━━ GIVEN RECORDS ━━
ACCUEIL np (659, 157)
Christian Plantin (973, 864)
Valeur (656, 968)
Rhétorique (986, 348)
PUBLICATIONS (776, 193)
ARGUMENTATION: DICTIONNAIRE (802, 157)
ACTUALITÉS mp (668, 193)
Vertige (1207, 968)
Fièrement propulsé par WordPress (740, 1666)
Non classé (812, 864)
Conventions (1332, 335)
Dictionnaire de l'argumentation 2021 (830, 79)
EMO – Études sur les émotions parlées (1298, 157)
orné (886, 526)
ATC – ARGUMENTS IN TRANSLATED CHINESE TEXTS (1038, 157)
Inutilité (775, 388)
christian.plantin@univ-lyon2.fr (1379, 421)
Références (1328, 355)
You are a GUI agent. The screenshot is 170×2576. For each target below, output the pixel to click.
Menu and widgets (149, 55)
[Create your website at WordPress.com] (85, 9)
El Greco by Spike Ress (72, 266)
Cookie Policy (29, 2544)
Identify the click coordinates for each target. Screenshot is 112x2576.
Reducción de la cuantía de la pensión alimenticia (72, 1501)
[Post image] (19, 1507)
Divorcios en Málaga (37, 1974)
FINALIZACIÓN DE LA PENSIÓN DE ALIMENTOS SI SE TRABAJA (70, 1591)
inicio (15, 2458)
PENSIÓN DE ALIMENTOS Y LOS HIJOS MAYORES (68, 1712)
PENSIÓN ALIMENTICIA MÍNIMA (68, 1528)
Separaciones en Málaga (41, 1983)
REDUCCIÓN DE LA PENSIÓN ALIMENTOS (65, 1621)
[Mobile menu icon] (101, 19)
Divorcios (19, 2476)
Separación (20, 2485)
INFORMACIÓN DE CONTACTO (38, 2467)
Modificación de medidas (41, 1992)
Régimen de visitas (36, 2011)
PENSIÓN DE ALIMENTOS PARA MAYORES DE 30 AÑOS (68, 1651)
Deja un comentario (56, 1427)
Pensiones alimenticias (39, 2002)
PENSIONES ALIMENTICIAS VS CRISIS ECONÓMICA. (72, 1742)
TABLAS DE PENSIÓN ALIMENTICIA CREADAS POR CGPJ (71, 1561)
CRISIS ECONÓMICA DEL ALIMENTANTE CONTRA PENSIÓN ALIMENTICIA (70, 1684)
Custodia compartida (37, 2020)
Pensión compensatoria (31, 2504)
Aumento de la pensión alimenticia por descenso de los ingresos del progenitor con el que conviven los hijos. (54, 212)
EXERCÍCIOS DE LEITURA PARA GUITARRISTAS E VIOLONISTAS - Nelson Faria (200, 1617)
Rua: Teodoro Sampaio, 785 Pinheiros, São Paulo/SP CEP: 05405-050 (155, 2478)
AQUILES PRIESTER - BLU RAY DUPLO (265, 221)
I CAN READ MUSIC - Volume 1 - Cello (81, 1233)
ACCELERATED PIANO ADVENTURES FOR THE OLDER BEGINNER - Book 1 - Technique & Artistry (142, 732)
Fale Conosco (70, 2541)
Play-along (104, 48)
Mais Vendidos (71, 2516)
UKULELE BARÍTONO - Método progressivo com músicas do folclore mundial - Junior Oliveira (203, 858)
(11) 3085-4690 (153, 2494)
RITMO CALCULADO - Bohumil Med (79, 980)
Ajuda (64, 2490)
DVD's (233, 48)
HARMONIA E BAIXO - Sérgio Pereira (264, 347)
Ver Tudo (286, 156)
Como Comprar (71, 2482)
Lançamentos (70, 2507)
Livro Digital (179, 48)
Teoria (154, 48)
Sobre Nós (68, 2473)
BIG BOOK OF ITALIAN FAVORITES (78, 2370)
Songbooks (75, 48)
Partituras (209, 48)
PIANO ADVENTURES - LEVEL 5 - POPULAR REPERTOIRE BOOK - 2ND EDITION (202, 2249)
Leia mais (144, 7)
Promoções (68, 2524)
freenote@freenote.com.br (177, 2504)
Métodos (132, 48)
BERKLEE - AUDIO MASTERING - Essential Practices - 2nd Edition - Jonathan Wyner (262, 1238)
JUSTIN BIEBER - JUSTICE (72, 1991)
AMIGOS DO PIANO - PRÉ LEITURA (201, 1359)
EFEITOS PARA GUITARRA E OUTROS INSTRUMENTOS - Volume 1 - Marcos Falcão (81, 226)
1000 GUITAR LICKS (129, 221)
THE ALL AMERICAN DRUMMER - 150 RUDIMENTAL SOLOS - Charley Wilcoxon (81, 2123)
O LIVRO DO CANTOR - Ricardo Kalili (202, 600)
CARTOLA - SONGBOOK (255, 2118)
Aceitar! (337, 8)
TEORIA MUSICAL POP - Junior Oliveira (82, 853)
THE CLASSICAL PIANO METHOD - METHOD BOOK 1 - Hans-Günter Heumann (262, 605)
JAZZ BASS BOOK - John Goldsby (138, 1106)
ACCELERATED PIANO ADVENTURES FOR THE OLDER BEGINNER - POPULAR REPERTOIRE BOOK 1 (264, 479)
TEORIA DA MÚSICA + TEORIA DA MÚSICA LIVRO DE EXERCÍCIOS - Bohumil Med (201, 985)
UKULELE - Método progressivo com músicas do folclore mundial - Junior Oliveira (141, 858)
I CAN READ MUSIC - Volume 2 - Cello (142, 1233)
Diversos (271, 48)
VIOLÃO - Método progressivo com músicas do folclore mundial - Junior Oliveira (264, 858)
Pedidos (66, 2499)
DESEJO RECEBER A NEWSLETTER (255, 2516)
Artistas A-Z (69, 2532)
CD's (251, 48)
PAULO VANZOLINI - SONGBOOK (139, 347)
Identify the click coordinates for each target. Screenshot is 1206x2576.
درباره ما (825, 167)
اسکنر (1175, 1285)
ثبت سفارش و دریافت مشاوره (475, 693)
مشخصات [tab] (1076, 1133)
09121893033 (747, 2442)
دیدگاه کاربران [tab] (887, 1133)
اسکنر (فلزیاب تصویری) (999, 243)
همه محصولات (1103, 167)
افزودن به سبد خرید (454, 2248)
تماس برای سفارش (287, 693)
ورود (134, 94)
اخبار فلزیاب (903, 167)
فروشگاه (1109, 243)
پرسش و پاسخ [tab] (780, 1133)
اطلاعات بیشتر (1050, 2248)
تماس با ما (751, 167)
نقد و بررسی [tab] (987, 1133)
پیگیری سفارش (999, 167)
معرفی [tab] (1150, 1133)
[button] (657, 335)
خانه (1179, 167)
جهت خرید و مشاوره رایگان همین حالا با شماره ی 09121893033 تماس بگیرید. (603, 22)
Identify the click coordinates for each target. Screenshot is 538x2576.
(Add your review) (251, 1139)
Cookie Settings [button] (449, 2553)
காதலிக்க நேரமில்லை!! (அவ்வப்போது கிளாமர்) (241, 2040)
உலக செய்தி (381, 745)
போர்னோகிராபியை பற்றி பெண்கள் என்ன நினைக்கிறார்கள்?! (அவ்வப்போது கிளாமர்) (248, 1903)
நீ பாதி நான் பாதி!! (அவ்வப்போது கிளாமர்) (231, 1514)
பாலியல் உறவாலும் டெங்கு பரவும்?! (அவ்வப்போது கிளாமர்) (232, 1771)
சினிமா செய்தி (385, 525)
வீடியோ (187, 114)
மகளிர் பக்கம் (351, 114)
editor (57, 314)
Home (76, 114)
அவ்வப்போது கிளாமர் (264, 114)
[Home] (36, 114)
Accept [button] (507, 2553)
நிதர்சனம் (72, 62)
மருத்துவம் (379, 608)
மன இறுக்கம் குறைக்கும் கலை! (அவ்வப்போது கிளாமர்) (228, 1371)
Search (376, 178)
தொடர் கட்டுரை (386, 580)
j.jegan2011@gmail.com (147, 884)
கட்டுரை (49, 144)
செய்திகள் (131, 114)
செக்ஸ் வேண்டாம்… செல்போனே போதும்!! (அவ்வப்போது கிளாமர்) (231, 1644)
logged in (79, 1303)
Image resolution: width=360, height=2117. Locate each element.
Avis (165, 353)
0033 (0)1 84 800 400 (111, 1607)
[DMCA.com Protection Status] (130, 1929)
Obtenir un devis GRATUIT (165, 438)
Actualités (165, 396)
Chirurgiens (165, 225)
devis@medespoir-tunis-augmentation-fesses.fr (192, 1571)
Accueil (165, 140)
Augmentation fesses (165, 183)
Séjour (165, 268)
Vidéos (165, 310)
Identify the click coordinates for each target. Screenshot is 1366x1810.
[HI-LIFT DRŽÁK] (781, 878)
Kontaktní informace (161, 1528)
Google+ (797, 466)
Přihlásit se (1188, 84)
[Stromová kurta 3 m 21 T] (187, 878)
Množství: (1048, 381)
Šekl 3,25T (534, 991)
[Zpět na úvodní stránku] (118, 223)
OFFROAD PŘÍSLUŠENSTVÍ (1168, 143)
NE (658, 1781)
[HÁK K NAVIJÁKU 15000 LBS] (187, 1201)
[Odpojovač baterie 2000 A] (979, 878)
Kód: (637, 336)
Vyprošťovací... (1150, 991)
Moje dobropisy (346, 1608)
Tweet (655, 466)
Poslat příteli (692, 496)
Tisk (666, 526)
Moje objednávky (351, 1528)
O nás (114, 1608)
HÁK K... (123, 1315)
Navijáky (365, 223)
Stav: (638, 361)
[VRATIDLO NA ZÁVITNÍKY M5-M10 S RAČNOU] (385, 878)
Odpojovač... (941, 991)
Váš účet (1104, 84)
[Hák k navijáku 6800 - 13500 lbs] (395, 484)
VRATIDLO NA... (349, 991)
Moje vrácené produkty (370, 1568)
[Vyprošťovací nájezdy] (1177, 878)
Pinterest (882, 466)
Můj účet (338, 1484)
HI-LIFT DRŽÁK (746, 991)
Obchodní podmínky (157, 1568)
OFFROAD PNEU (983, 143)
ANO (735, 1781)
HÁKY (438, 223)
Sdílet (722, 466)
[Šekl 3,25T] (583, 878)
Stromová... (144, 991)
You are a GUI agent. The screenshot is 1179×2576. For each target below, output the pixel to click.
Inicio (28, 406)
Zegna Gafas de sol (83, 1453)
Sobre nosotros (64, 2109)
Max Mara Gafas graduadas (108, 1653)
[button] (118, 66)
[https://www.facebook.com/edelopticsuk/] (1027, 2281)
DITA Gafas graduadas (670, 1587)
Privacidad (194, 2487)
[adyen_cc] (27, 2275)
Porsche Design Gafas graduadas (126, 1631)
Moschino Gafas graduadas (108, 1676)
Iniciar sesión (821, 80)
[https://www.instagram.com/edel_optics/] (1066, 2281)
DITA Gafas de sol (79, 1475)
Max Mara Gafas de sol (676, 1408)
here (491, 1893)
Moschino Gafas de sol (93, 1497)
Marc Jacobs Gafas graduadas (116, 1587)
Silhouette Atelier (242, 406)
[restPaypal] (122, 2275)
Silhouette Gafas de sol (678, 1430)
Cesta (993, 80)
━━━
[TASK PROMPT] Once you have counted the lines above containing the word "خرید", state that number and nothing more.

[EXERCISE RESULT] 2